GIVEN EXERCISE:
Please return the stretch of the game report from "Nor should the" through "the semi-final rounds.", copied word for word.

PAGE:
Game report: Trinidad and Tobago vs Mexico


Soca Warriors get a lifeline

By LASANA LIBURD

AFTER 270 minutes of football, the Trinidad and Tobago national football team got their first point of the 2002 Concacaf World Cup qualifying final round yesterday with a 1-1 draw against Mexico at the Queen’s Park Oval.


In a game where either team seized momentum only to concede it through petulant use of the arm, the Soca Warriors would rue three lost points but could hardly feel aggrieved by the result.


Nor should the visiting El Tricolor outfit for that matter.


The pre-game cross talk between the Trinidad and Tobago and Mexican Football Federations suggested 90 minutes of open warfare but, in the end, yesterday’s qualifier could be described as football’s answer to chess.


The play was gripping and thoughtful but was much too tight to please the crowd of roughly 10,000 persons grown accustomed to the swashbuckling football of the semi-final rounds.


Trinidad and Tobago and Manchester United striker Dwight Yorke was the afternoon’s main casualty.


There were two neat spin moves by Yorke and one shot that just missed the far post but, those rare moments apart, the Tobagonian was as restricted as the two Lincoln Navigators held, at present, by the local Port Authority.

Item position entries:
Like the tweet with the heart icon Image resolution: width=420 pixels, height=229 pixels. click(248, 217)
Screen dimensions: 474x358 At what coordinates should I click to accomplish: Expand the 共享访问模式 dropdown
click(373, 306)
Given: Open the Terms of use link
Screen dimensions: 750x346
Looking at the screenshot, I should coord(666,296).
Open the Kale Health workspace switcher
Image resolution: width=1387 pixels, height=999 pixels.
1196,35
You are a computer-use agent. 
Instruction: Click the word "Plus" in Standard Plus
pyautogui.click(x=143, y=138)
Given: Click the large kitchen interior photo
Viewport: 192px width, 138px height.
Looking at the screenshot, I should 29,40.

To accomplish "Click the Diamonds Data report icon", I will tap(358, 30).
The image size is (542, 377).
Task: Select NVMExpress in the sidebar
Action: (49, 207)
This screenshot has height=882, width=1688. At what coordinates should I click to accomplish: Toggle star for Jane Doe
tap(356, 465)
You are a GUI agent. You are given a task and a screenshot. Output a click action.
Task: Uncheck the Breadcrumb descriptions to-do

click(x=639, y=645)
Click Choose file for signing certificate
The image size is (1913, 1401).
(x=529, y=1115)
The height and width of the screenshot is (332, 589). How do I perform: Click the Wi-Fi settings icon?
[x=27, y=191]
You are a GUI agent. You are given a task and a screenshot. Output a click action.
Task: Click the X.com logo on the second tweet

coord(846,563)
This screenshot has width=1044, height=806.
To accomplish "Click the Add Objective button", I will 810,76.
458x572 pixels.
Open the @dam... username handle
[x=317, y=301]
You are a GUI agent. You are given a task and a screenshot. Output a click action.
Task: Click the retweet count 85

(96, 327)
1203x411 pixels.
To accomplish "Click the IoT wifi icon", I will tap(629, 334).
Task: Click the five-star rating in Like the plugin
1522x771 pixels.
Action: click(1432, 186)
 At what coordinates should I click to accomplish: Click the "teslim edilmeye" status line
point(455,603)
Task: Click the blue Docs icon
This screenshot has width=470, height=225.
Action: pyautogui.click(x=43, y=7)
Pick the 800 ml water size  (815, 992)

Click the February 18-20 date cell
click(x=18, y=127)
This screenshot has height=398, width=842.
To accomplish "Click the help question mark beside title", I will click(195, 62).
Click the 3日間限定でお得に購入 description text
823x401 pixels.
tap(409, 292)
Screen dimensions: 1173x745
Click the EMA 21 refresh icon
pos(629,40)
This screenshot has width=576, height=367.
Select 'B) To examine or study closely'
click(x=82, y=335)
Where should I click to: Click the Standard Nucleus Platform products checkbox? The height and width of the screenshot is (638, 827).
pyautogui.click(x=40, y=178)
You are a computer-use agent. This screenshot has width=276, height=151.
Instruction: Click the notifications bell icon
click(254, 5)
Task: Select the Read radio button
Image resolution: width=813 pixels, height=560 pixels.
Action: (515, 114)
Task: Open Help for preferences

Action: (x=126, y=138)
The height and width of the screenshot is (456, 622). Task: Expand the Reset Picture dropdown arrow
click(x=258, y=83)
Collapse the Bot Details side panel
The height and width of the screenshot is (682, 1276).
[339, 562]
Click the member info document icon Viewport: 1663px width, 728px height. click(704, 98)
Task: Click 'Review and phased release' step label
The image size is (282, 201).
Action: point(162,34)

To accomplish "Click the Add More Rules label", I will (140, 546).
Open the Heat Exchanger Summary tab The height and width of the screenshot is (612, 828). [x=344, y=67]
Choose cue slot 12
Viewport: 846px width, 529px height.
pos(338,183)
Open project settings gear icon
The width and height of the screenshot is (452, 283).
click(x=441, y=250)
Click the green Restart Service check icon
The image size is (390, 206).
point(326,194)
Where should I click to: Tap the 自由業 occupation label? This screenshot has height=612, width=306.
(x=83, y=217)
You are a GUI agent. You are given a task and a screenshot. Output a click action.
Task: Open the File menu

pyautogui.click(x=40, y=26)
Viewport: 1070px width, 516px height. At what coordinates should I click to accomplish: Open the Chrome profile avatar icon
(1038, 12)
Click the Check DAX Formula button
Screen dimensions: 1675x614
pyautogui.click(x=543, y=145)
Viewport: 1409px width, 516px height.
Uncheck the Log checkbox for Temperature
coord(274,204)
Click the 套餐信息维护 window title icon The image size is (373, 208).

WRITTEN RESPONSE:
Nor should the visiting El Tricolor outfit for that matter.


The pre-game cross talk between the Trinidad and Tobago and Mexican Football Federations suggested 90 minutes of open warfare but, in the end, yesterday’s qualifier could be described as football’s answer to chess.


The play was gripping and thoughtful but was much too tight to please the crowd of roughly 10,000 persons grown accustomed to the swashbuckling football of the semi-final rounds.